Ahora debemos pensar en visitar a los encamados, en dar animo a los depresivos, ayudar en la casa de pacientes que deben de guardar cama y no tienen ayuda, debemos de turnarnos en la presencia en la sede o en una casa particular, si ya no hay sede, debemos tratar de solucionar los problemas de los que están desesperados, o simplemente acompañarlos. Debemos ser como una piña de amigos. Cuando se pide gente para ayudar en la junta, debemos de prestarnos para cualquier faena.
La excusa “no tengo tiempo” es cuestión de prioridades. Si ver el fútbol, si el ir a la discoteca, si el Golf, los partidos de mus o de Bridge para ti son más importantes que ayudar, tú simplemente eres un egoísta. Hay personas ya muy atareadas, pero hay una aparente contradicción: Manolo García Alonso, fundador de ACCU Asturias, me dijo: si quieres encontrar una persona que sirve para ayudar, busque a alguien que está muy atareado.

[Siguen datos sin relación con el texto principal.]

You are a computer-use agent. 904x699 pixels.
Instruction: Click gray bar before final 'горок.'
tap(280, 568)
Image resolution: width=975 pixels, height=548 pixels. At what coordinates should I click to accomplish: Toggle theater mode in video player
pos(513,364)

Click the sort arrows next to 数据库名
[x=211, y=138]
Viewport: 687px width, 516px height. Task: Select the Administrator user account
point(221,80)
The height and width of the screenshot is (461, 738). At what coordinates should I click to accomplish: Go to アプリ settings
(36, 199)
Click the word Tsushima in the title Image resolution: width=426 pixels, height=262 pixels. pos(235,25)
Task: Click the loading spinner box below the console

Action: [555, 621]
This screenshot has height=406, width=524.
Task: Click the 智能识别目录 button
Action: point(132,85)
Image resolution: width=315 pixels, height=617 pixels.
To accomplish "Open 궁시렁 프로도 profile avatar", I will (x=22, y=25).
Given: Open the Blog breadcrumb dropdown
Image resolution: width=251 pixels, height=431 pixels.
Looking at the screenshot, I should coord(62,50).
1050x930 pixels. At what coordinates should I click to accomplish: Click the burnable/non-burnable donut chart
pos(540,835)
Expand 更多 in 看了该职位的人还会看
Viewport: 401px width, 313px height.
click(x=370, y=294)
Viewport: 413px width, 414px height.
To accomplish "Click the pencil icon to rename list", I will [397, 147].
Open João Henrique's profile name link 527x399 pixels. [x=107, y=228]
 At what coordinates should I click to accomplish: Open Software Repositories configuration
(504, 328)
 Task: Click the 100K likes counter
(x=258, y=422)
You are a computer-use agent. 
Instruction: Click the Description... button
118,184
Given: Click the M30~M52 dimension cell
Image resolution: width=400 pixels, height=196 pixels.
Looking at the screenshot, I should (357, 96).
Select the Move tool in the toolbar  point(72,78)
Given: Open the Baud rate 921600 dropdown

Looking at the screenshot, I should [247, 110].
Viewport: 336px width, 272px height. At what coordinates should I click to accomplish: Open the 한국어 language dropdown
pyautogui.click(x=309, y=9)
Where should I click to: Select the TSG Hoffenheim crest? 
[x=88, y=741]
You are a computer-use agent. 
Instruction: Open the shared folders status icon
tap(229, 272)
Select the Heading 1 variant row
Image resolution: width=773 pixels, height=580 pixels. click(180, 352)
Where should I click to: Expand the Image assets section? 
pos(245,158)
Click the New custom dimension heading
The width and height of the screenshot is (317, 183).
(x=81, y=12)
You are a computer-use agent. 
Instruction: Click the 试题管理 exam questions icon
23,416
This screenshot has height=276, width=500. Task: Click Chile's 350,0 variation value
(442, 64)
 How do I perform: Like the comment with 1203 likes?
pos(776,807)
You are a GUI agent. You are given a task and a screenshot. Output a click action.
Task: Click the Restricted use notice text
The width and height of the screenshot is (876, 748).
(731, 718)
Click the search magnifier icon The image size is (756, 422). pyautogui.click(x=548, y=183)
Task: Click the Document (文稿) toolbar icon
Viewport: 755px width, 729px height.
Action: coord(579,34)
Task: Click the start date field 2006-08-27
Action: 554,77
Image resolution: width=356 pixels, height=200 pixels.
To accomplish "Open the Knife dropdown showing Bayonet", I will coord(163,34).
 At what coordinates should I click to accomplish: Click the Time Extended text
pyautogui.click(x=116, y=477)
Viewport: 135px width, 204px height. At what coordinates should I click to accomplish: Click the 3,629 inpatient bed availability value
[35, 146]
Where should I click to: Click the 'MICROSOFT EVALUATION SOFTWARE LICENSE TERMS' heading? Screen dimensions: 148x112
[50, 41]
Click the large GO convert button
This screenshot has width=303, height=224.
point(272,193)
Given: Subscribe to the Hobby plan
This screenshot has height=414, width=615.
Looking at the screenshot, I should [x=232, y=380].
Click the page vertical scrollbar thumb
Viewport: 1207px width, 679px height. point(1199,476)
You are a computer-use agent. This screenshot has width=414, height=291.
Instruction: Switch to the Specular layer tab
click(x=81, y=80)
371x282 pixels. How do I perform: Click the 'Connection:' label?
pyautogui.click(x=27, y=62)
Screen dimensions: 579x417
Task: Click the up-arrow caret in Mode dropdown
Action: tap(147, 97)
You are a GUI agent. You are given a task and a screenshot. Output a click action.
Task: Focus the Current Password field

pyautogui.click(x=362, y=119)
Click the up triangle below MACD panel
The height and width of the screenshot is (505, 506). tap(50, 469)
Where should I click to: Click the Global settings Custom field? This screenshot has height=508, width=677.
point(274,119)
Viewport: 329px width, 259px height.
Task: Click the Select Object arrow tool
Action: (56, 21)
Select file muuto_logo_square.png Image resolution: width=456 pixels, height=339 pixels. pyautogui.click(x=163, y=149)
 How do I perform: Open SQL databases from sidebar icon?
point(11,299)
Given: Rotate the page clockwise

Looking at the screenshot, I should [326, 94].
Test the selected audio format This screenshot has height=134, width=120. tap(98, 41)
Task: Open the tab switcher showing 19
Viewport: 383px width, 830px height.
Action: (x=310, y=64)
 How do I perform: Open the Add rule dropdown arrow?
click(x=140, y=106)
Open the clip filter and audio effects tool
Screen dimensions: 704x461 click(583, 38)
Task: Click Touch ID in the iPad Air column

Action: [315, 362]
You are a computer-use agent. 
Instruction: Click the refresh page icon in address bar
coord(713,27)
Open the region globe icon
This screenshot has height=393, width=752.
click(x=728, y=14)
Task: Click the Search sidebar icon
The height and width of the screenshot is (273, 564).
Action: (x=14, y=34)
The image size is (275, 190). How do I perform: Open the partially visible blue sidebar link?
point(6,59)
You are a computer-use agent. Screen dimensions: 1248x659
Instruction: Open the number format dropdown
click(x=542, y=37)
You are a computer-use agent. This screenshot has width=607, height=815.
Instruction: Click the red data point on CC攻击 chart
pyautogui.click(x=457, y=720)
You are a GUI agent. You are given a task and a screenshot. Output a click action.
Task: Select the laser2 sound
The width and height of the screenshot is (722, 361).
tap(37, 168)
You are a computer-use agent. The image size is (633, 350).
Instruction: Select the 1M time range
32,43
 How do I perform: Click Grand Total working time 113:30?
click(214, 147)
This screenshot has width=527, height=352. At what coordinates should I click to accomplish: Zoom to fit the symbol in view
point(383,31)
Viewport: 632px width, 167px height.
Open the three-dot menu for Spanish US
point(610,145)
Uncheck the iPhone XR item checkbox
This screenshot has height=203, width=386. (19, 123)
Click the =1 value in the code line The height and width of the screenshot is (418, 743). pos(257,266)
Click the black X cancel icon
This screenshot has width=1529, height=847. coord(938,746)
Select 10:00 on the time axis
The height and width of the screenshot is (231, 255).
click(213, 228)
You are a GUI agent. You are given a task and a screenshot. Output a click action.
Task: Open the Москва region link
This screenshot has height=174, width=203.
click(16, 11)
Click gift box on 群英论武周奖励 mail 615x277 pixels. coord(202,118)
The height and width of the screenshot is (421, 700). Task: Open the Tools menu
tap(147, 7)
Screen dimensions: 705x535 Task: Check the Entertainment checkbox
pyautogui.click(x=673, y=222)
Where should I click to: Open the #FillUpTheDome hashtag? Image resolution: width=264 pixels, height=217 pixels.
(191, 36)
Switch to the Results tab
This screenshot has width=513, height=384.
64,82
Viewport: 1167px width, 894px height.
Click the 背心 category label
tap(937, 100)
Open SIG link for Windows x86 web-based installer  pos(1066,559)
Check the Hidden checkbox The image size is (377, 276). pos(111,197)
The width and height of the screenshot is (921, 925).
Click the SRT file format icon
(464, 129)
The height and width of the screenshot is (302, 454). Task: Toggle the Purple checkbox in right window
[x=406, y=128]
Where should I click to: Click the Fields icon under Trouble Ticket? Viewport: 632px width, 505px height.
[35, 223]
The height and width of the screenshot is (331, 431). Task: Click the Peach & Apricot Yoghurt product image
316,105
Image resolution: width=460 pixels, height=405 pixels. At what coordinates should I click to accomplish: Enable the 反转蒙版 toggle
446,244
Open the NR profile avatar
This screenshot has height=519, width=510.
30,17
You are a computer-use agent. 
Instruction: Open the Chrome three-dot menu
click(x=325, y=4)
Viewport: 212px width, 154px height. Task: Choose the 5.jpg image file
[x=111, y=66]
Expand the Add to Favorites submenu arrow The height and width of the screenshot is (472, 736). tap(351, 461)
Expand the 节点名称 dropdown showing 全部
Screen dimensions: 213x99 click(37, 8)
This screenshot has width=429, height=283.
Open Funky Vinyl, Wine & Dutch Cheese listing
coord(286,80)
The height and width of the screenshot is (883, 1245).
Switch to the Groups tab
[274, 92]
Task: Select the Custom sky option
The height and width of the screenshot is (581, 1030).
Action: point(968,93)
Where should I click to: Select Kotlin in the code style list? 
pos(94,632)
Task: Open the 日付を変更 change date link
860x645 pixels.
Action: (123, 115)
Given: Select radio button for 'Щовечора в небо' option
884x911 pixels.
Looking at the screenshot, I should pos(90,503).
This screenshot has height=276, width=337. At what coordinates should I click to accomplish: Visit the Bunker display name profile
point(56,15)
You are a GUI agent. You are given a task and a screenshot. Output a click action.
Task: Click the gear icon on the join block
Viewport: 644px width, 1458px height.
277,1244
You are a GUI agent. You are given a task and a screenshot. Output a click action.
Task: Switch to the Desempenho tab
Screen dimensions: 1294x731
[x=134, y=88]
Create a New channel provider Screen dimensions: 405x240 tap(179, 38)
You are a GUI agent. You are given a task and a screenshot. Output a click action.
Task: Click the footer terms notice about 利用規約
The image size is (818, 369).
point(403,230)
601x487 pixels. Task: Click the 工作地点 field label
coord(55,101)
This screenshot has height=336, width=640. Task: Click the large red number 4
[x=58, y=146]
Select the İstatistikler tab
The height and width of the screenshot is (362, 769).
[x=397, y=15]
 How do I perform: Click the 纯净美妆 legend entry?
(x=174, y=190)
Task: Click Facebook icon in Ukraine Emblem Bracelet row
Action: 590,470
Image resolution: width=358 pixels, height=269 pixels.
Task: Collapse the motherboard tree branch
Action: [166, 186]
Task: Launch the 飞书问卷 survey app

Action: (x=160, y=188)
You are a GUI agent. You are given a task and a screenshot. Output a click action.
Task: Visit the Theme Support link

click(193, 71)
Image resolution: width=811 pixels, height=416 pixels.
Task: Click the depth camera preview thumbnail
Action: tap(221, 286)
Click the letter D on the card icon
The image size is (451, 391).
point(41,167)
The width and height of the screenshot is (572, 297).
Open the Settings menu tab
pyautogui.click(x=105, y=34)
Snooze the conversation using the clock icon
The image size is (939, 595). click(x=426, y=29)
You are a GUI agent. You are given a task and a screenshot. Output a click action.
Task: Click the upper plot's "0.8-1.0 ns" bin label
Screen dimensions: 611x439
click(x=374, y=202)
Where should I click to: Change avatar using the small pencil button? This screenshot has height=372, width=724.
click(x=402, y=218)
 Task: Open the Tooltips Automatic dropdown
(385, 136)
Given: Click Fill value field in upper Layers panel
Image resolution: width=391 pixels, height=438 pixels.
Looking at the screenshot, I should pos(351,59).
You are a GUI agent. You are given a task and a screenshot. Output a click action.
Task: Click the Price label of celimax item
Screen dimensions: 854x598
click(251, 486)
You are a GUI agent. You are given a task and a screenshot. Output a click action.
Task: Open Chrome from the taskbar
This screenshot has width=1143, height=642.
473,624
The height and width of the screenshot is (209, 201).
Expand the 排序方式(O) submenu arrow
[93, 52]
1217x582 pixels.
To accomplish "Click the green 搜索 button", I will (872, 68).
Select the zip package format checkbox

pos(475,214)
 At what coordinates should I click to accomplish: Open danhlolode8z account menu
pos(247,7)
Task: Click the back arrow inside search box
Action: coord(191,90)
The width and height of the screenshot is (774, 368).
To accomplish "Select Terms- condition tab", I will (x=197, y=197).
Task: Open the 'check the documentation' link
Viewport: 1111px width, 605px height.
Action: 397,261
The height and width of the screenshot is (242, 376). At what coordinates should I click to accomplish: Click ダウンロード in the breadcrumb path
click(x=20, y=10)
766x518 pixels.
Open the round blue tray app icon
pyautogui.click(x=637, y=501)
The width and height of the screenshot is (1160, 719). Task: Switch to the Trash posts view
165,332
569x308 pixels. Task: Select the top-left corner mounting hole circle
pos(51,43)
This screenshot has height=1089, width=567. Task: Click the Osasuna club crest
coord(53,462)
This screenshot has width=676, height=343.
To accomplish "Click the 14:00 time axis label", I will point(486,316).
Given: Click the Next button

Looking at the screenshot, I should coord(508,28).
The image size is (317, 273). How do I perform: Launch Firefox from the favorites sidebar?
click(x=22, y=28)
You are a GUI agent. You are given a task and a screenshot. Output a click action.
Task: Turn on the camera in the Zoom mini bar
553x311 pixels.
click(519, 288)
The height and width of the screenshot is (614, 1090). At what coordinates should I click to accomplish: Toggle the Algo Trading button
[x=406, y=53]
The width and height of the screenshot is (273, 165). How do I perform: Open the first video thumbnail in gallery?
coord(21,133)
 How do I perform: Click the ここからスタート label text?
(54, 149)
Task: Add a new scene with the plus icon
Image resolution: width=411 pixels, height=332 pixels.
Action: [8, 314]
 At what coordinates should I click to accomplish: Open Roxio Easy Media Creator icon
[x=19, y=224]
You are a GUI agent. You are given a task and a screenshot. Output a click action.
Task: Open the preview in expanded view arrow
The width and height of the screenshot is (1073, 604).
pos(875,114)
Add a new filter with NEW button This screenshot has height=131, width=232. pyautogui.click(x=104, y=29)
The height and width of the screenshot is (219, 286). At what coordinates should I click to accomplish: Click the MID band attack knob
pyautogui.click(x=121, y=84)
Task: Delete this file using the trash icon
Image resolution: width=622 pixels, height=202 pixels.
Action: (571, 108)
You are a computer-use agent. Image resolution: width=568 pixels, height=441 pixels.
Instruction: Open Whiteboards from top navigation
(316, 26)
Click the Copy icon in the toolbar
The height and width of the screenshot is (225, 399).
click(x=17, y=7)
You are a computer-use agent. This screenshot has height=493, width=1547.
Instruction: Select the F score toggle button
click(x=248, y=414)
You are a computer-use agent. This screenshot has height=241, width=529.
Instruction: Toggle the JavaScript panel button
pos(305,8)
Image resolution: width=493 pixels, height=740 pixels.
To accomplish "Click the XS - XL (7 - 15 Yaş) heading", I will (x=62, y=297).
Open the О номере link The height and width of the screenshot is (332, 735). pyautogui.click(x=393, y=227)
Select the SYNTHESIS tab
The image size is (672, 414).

¿Soy negativo? Sí, y tengo mis razones. No son solo unos presidentes de unos grupos que se quejan de que nadie les ayuda, sino que es una queja generalizada y no solo en cuanto a los enfermos con la EII. En España hay unos 200.000 ancianos que nunca reciben visita. La gran queja del personal de residencias geriátricas es la absoluta indiferencia de los hijos. No hay solidaridad dentro de las familias, entre los vecinos, entre las ciudades, entre las provincias y menos entre las autonomías. Y eso en nuestro país, antaño un ejemplo de solidaridad.
Hay signos que dan esperanza: en una empresa todo el personal votó a favor de una disminución salarial importante bajo la condición de no despedir a nadie. Los ONG que trabajan para los pobres aquí y en países tercermundistas todavía encuentran operarios. Hay médicos que ayudan desinteresadamente a los inmigrantes sin papeles.
Si la crisis sirve para despertar vuestra obligación a ayudar, bendito sea, por lo menos sirve para algo.
Málaga, Agosto 2009 Dr. León Pecasse
Como bien dice Dr. Pecasse, se tiene tiempo para todo lo superfluo pero no para lo importante, siempre se recibe ayuda de quien menos tiene(tiempo, recursos, ánimo...etc.)
Preferimos mirar para otro lado, quedarnos sólo con lo aparente de la vida, sintiendonos asi invulnerables ante ella, sin darnos cuenta que ayudando al prójimo nos ayudamos a nosotros mismos, creciendo como personas y la recompensa de esa labor no tiene precio...La satisfacción de haber podido ayudar a alguien es única.